Neu im Trainerteam ist Co-Trainer Christoph Stöcker, der frische Impulse ins Training einbringt und an der Seitenlinie für zusätzliche Unterstützung sorgt. Gemeinsam arbeitet das Duo intensiv daran, die Mannschaft optimal auf die neue Spielzeit vorzubereiten. Neben gezielten Trainingseinheiten liegt der Fokus dieses Jahr besonders auf Teamgeist, Kommunikation und schnellem Umschaltspiel. „Wir sind motiviert, hungrig und bereit, wieder anzugreifen“, so der Tenor aus dem Team.
Trotz der Erfahrungen in der letzten Saison, in der man hinter den eigenen Erwartungen zurückblieb, richtet die Mannschaft den Blick optimistisch nach vorne: „Wir haben viel gelernt und vor allem als Team noch enger zusammengefunden,“ betonen die Spielerinnen. In der Vorbereitung hat man auch schon ansprechende Leistung gezeigt.

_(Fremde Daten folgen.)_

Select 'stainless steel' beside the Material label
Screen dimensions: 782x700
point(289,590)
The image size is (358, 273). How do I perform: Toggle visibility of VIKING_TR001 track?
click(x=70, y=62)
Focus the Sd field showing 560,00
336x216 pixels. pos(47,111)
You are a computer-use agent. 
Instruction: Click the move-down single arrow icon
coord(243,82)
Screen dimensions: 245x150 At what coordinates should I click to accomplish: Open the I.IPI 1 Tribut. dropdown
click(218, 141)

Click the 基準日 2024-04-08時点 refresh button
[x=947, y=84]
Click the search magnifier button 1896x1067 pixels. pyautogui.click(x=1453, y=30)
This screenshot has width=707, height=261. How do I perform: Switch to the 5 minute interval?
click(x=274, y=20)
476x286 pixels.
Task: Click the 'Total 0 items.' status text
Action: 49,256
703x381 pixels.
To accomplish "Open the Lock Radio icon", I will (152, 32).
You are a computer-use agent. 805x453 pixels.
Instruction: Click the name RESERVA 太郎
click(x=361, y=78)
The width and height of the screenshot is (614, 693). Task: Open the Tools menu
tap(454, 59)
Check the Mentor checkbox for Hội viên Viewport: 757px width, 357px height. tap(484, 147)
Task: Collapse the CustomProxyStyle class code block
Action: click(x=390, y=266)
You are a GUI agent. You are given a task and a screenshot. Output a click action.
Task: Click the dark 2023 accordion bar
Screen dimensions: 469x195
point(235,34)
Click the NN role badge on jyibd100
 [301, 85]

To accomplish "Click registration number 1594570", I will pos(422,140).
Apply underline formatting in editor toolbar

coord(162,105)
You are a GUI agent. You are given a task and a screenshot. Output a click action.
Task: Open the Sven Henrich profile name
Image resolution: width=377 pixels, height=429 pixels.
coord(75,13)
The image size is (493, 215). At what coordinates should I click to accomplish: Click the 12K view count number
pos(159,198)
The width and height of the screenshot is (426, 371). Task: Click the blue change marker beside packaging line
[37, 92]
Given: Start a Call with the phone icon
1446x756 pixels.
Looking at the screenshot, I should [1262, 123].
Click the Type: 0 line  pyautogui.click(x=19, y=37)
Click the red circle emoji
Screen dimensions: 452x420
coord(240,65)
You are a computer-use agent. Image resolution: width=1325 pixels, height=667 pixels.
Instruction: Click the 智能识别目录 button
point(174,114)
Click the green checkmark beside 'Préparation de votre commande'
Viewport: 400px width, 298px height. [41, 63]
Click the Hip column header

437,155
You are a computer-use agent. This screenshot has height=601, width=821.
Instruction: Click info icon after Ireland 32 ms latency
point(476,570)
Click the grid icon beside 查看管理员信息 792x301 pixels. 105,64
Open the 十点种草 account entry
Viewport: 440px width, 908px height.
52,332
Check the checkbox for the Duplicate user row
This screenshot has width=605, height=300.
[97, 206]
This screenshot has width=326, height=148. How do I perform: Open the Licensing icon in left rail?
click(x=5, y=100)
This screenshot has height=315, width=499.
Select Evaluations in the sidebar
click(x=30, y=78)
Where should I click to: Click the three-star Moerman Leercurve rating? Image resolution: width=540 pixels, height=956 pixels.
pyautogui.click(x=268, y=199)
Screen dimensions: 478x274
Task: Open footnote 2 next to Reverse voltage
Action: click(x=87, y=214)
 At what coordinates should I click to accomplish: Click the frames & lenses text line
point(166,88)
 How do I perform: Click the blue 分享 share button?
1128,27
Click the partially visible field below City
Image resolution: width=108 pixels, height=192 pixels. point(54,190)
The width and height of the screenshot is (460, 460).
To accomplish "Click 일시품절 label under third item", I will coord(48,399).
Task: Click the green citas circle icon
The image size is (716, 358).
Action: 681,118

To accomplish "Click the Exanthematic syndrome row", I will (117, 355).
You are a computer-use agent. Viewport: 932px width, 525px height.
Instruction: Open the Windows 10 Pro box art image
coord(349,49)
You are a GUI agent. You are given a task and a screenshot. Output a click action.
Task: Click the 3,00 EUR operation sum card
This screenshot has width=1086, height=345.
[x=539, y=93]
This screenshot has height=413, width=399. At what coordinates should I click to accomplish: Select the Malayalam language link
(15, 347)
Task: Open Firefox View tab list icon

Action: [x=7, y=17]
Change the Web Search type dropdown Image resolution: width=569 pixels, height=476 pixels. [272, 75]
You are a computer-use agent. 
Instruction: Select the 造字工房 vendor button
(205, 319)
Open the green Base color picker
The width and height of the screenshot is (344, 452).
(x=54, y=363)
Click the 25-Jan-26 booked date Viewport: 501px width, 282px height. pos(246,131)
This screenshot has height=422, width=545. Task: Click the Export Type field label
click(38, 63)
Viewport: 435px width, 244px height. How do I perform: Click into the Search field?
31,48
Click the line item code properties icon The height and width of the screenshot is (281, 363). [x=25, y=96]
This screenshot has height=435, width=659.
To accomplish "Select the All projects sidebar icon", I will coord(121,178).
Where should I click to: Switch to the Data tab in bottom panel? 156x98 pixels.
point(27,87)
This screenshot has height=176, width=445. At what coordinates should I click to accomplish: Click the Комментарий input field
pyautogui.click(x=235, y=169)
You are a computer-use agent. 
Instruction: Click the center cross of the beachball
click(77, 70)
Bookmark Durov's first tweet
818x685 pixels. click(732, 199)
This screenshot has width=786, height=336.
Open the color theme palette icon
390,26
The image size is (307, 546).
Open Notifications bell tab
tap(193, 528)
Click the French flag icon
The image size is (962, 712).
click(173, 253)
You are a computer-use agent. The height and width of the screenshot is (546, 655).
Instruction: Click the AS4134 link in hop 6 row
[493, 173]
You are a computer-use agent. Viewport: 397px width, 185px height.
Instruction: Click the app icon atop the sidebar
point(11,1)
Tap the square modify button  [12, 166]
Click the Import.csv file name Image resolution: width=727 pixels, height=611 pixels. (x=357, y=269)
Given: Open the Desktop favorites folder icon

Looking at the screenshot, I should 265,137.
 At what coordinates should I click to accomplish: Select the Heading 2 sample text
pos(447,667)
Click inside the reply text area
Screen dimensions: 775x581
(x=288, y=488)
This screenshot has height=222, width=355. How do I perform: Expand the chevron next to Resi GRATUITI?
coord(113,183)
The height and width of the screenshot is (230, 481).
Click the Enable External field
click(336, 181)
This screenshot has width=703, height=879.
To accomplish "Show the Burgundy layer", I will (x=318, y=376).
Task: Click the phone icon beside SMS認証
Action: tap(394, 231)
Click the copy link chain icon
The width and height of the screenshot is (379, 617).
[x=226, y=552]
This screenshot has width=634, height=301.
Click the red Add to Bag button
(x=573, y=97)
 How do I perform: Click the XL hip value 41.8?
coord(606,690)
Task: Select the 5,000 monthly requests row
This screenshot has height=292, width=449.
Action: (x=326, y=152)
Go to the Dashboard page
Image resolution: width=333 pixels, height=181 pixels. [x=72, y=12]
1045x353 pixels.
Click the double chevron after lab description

In die Oberliga aufgestiegen ist die SG Biessenhofen-Marktoberdorf. Dafür ist deren zweite Mannschaft neu in der Liga und der TSV Schongau sowie der SV Pullach sind auch wieder dabei. Die Landsbergerinnen wollen in der neuen Saison nicht nur Punkte sammeln, sondern auch wieder attraktiven, kämpferischen Handball zeigen, der den Zuschauerinnen und Zuschauern in der Halle Freude macht. Die Stimmung ist gut, der Zusammenhalt spürbar – genau die Basis für eine erfolgreiche Saison.